● **TASK**
Start to finish, print the data below exactly, without the images.

##########

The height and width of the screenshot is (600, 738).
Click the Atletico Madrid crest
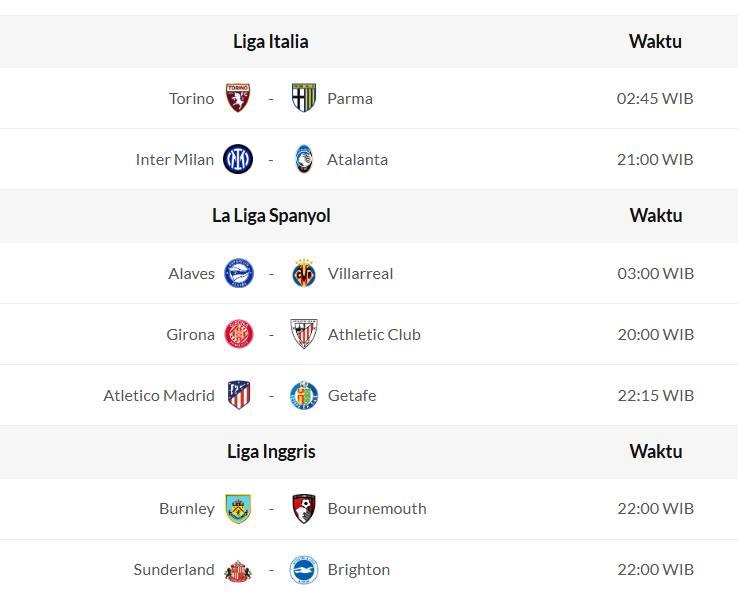point(239,395)
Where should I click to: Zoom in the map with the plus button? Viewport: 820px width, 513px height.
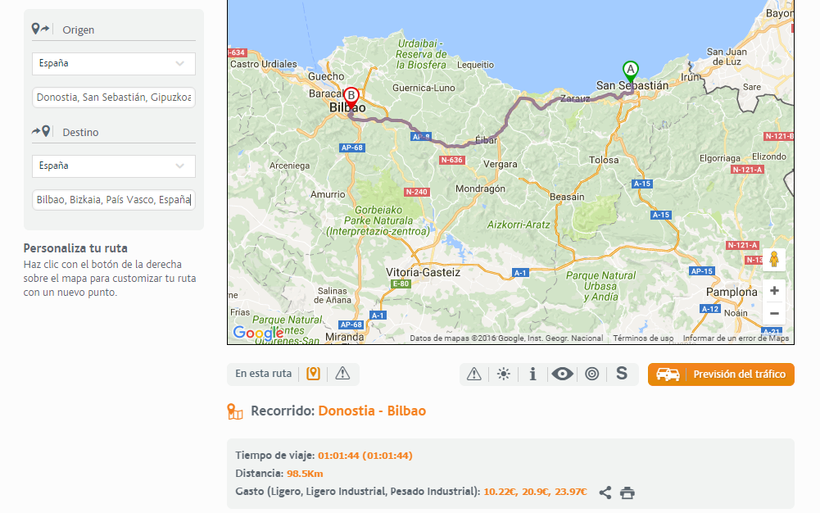pyautogui.click(x=774, y=290)
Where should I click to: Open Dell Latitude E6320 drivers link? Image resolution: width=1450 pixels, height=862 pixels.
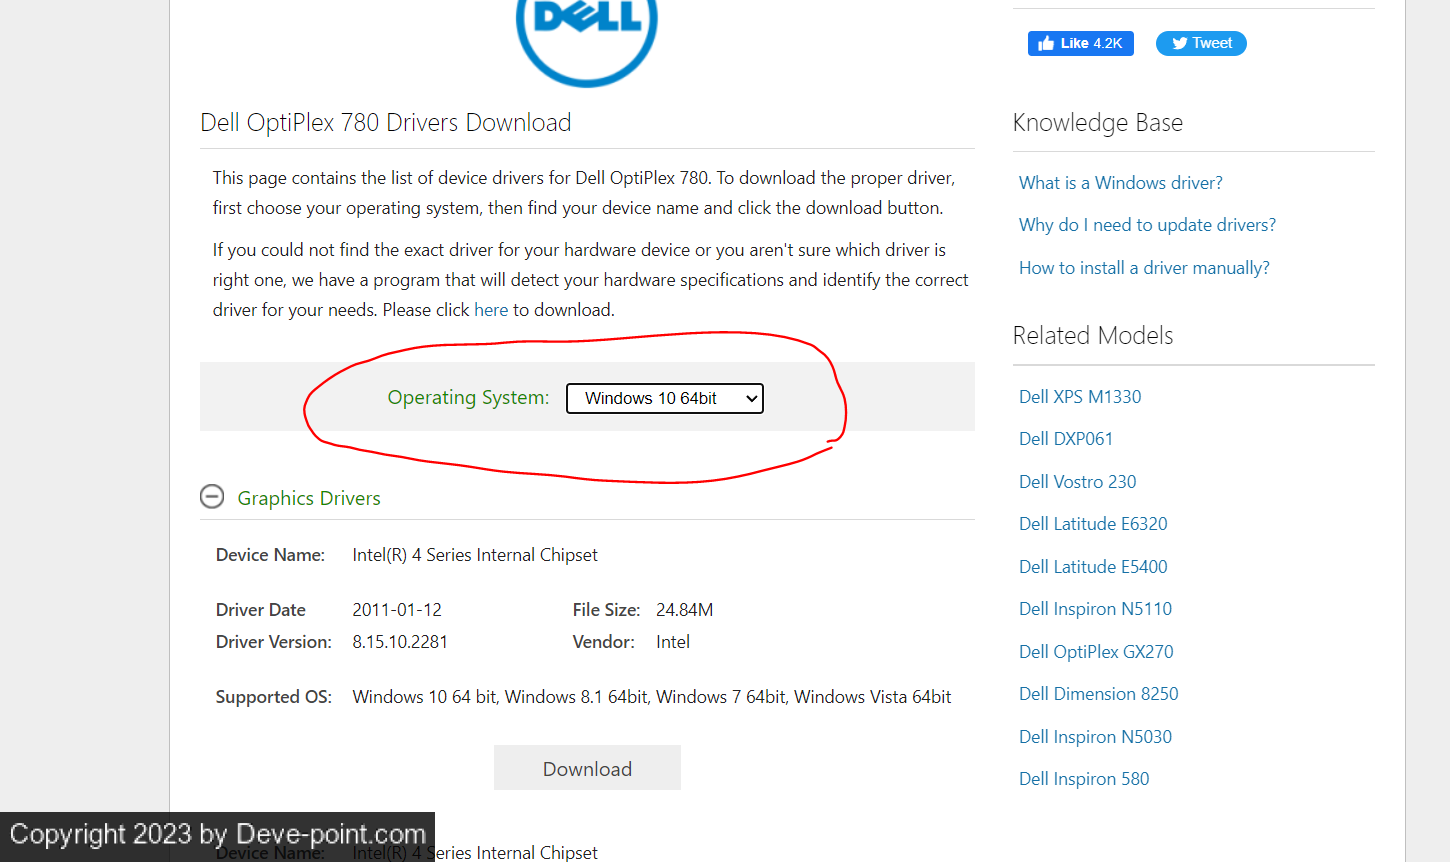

##########

● **SOLUTION FOR THIS TASK**
The height and width of the screenshot is (600, 738).
Click the Atletico Madrid crest
point(239,395)
Where should I click to: Zoom in the map with the plus button? Viewport: 820px width, 513px height.
pyautogui.click(x=774, y=290)
Where should I click to: Open Dell Latitude E6320 drivers link? Image resolution: width=1450 pixels, height=862 pixels.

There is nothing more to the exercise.